The records that appear below are to be restated word for word.

Exercise material |
+---+

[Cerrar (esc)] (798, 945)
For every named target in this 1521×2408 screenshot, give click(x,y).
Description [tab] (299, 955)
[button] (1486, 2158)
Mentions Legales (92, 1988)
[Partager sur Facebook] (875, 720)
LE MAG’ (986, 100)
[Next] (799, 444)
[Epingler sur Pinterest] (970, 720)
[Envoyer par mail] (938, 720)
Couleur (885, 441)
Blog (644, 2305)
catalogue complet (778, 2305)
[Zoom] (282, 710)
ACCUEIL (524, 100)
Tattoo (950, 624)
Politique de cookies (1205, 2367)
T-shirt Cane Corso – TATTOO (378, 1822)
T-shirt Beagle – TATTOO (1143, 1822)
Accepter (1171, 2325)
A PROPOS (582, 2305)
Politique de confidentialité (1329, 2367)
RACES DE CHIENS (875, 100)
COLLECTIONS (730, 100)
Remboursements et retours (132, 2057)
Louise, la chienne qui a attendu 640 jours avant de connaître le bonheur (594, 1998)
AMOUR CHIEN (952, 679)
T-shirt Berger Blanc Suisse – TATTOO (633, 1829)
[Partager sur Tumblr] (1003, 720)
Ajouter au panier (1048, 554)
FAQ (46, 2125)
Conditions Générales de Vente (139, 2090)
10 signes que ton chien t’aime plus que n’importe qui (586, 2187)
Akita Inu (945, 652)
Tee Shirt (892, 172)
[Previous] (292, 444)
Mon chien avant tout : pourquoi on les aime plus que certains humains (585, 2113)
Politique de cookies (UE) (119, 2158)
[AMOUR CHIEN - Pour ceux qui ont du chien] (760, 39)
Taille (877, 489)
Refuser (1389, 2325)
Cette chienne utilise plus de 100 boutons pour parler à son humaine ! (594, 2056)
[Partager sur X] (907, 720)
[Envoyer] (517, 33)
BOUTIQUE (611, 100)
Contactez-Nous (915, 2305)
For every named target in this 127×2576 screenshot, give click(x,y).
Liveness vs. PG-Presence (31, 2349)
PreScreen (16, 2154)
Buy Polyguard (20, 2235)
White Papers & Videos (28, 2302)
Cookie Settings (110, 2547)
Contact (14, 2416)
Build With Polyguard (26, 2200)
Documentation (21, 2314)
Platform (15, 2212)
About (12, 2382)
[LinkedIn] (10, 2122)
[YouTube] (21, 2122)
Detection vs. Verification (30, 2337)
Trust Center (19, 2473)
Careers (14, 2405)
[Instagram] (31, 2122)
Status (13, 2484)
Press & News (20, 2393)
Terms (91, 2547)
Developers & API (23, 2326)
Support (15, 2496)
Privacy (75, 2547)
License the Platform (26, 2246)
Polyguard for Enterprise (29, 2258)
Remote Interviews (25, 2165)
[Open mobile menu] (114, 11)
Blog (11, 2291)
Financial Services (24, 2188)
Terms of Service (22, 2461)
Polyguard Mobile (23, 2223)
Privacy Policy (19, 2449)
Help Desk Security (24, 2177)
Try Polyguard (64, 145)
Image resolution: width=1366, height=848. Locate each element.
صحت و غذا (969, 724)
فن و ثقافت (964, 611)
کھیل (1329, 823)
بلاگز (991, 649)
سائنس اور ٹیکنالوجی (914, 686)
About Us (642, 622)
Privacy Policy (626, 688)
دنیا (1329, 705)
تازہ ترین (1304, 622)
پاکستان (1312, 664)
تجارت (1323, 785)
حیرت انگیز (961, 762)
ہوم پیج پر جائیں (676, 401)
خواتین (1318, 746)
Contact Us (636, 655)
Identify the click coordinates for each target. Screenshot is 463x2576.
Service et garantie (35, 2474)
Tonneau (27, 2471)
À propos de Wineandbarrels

+---+

Answer box |
[Cerrar (esc)] (798, 945)
For every named target in this 1521×2408 screenshot, give click(x,y).
Description [tab] (299, 955)
[button] (1486, 2158)
Mentions Legales (92, 1988)
[Partager sur Facebook] (875, 720)
LE MAG’ (986, 100)
[Next] (799, 444)
[Epingler sur Pinterest] (970, 720)
[Envoyer par mail] (938, 720)
Couleur (885, 441)
Blog (644, 2305)
catalogue complet (778, 2305)
[Zoom] (282, 710)
ACCUEIL (524, 100)
Tattoo (950, 624)
Politique de cookies (1205, 2367)
T-shirt Cane Corso – TATTOO (378, 1822)
T-shirt Beagle – TATTOO (1143, 1822)
Accepter (1171, 2325)
A PROPOS (582, 2305)
Politique de confidentialité (1329, 2367)
RACES DE CHIENS (875, 100)
COLLECTIONS (730, 100)
Remboursements et retours (132, 2057)
Louise, la chienne qui a attendu 640 jours avant de connaître le bonheur (594, 1998)
AMOUR CHIEN (952, 679)
T-shirt Berger Blanc Suisse – TATTOO (633, 1829)
[Partager sur Tumblr] (1003, 720)
Ajouter au panier (1048, 554)
FAQ (46, 2125)
Conditions Générales de Vente (139, 2090)
10 signes que ton chien t’aime plus que n’importe qui (586, 2187)
Akita Inu (945, 652)
Tee Shirt (892, 172)
[Previous] (292, 444)
Mon chien avant tout : pourquoi on les aime plus que certains humains (585, 2113)
Politique de cookies (UE) (119, 2158)
[AMOUR CHIEN - Pour ceux qui ont du chien] (760, 39)
Taille (877, 489)
Refuser (1389, 2325)
Cette chienne utilise plus de 100 boutons pour parler à son humaine ! (594, 2056)
[Partager sur X] (907, 720)
[Envoyer] (517, 33)
BOUTIQUE (611, 100)
Contactez-Nous (915, 2305)
For every named target in this 127×2576 screenshot, give click(x,y).
Liveness vs. PG-Presence (31, 2349)
PreScreen (16, 2154)
Buy Polyguard (20, 2235)
White Papers & Videos (28, 2302)
Cookie Settings (110, 2547)
Contact (14, 2416)
Build With Polyguard (26, 2200)
Documentation (21, 2314)
Platform (15, 2212)
About (12, 2382)
[LinkedIn] (10, 2122)
[YouTube] (21, 2122)
Detection vs. Verification (30, 2337)
Trust Center (19, 2473)
Careers (14, 2405)
[Instagram] (31, 2122)
Status (13, 2484)
Press & News (20, 2393)
Terms (91, 2547)
Developers & API (23, 2326)
Support (15, 2496)
Privacy (75, 2547)
License the Platform (26, 2246)
Polyguard for Enterprise (29, 2258)
Remote Interviews (25, 2165)
[Open mobile menu] (114, 11)
Blog (11, 2291)
Financial Services (24, 2188)
Terms of Service (22, 2461)
Polyguard Mobile (23, 2223)
Privacy Policy (19, 2449)
Help Desk Security (24, 2177)
Try Polyguard (64, 145)
Image resolution: width=1366, height=848. Locate each element.
صحت و غذا (969, 724)
فن و ثقافت (964, 611)
کھیل (1329, 823)
بلاگز (991, 649)
سائنس اور ٹیکنالوجی (914, 686)
About Us (642, 622)
Privacy Policy (626, 688)
دنیا (1329, 705)
تازہ ترین (1304, 622)
پاکستان (1312, 664)
تجارت (1323, 785)
حیرت انگیز (961, 762)
ہوم پیج پر جائیں (676, 401)
خواتین (1318, 746)
Contact Us (636, 655)
Identify the click coordinates for each target. Screenshot is 463x2576.
Service et garantie (35, 2474)
Tonneau (27, 2471)
À propos de Wineandbarrels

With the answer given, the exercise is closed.